You can choose from several set menus in the very popular restaurant. The best-known Aragonese dishes include pollo al chilindron, which is chicken cooked with roasted peppers, tomatoes and onions, and perdiz escabechada (marinated partridge). If you just want a snack at the bar, try the local morcilla or black pudding, which is made with pine kernels and rice, or torreznos (fried strips of belly pork). A jug of robust red wine is the usual accompaniment, or you could try a rose from the Borja vineyards.

Next stop, the Circulo Catalan (Plaza de Espana 6), which sadly does not reflect the dynamism of the region, and is decorated throughout in a dull brown, rather than the breezy Mediterranean white and blue one might expect. You can sign up for classes in Catalan, and are invited to practise your sardana dance steps in the Retiro Park on Sundays.

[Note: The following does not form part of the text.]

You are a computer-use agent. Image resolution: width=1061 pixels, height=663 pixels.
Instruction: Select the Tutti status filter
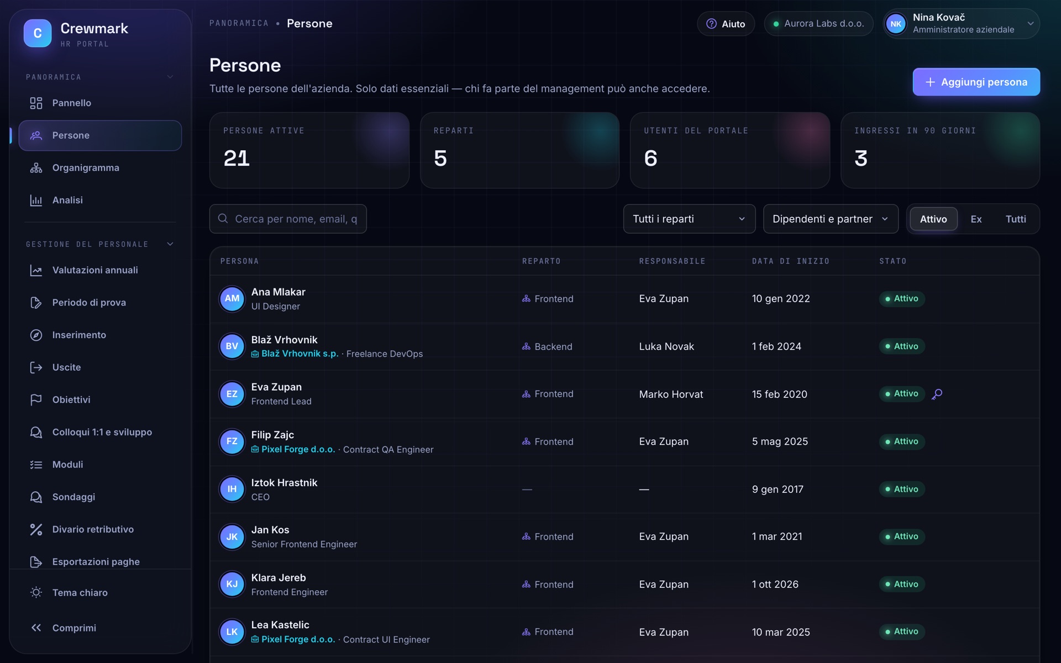click(1016, 219)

Although the restaurant menu features local specialities such as suquet (seafood stew) and escalivada (roasted vegetables), you will find more inventive dishes and a much livelier atmosphere at Paradis Madrid (Marques de Cubas 14), which also stocks a good selection of Catalan wines.

Moving down the coast, head for the Casa de Valencla (Paseo del Pintor Rosales 58), where, not surprisingly, the restaurant is one big paella- fest. One of the most exquisite dishes is arroz a banda, where the rice is cooked in a rich stock and served separately from the fish.

This is only a selection of Madrid's regional clubs, and you have eaten your way around only half the country, but Andalusia, Extremadura and the two Castiles (not to mention the Balearic and Canary Islands) will have to wait for the next visit to Spain's capital city.

How to get there: British Airways (0345 222111) and Iberia (0171- 830 0011) fly from Heathrow, Gatwick and Manchester to Madrid, whereas Debonair (0500 146200) flies from Luton and Aerolineas Argentinas flies from Heathrow. The lowest fare is likely to be on the latter airline, for around pounds 111 through agents such as Air Tickets Direct (0990 320321). Madrid's airport, Barajas, is 10 miles east of the city centre. Buses to the centre leave every 15 minutes, for a fare of around pounds 2. A taxi ride costs around pounds 10.

Who to ask: The Spanish Tourist Office is at 22-23 Manchester Square, London W1M 5AP (0171-486 8077; brochure-line 0891 669920). Open 9.15am- 4.15pm, Monday-Friday. Nearest tube: Bond Street.

The main tourist office in Madrid is on the Plaza Mayor (266 5477); others can be found at the airport arrivals hall, and at Chamartin station. Most museums and galleries are closed on Mondays.